Last week the U.S. State Department updated its travel warning to Lebanon. A friend called me to check if I am evacuating. Um, no. The travel warning has some new bits and pieces of information, but the State Department has officially discouraged travel to Lebanon the entire time I have been living here. It’s probably been discouraging it since the bombing of the US Marine Barracks in 1982. So while I always read the travel warnings, I’m still here, don’t feel any less safe than I did the week before, and am not going anywhere…..

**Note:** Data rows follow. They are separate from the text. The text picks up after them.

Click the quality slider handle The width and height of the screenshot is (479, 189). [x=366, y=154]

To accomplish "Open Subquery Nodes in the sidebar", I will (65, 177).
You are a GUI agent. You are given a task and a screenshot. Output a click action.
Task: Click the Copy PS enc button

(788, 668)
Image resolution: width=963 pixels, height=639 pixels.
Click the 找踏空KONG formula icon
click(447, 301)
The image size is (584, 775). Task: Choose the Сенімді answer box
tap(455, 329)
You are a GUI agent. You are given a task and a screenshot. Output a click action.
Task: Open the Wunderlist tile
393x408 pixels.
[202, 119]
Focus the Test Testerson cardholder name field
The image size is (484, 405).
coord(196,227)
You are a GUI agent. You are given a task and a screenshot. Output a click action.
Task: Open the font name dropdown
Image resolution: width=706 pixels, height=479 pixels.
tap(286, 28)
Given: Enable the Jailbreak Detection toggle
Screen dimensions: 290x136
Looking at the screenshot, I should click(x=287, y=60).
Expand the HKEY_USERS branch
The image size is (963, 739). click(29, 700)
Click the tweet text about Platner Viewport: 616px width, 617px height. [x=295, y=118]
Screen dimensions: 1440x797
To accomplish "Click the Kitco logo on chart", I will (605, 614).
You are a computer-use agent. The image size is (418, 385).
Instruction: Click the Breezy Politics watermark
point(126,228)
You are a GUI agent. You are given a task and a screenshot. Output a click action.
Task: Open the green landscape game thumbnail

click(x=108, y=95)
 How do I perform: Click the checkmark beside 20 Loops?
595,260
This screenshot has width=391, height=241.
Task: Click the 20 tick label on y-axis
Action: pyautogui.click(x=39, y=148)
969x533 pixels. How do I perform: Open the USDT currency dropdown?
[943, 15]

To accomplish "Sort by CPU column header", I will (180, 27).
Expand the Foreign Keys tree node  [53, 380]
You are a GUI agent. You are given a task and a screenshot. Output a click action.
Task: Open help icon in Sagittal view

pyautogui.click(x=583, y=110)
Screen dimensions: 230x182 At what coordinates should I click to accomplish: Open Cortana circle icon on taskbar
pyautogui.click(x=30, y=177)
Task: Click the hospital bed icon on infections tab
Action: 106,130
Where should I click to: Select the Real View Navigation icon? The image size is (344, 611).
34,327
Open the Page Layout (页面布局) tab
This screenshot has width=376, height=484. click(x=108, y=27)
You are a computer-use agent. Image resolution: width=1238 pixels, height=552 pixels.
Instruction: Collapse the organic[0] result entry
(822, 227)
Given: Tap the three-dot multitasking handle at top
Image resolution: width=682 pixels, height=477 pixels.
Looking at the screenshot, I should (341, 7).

Having established in my last post that yes, you should come visit Beirut, your next question may be what to do while here. So I’ve put together a list of a few of my favorite spots for you to try when you come. J

  1. Bars of Beirut – In a city famed for its nightlife, the choice of where to go out can get overwhelming. Mar Mikhael is the current “it” neighborhood, and two of my favorite spots are: Internazionale – a classy but unpretentious cocktail bar on Armenia Street whose crowd spills out onto the street on warm evenings; and Junkyard – a restaurant made of repurposed shipping containers, whose mood and crowd are far more glam than grunge. I love its cocktails and the retro bartenders in vest and tie. Tables spill out onto a large open-air garden, making summer the time to go.
  2. Al-Omari Mosque – in an easy-to reach location downtown, this mosque encapsulates Beirut’s history in a single structure. The building began as a Byzantine church that was built on the ruins of Roman baths. It was converted into a mosque in 635, which lasted until the Crusaders turned it into the Cathedral of St. John in 1115. It was turned back into a mosque by the Mamluks in 1291, and remains a lovely mosque to visit, with its old stone walls and beautifully painted ceiling. It welcomes visitors, and has a rack of hooded black robes available at the entrance for female tourists who may not have arrived appropriately attired.

    Interior of Al Omari Mosque

    Interior of Al Omari Mosque

  3. Homecooked meals – Lebanon is famed for its food, and like everywhere else in the Mediterranean, tends to be at its best when prepared by someone’s mom or grandma. Those of us who don’t have relatives here can head to restaurants like Achghalouna, where underprivileged women prepare a traditional lunch that is served in the garden of a lovely old Lebanese house, or Tawlet, where women from different parts of Lebanon come to share their regional specialties.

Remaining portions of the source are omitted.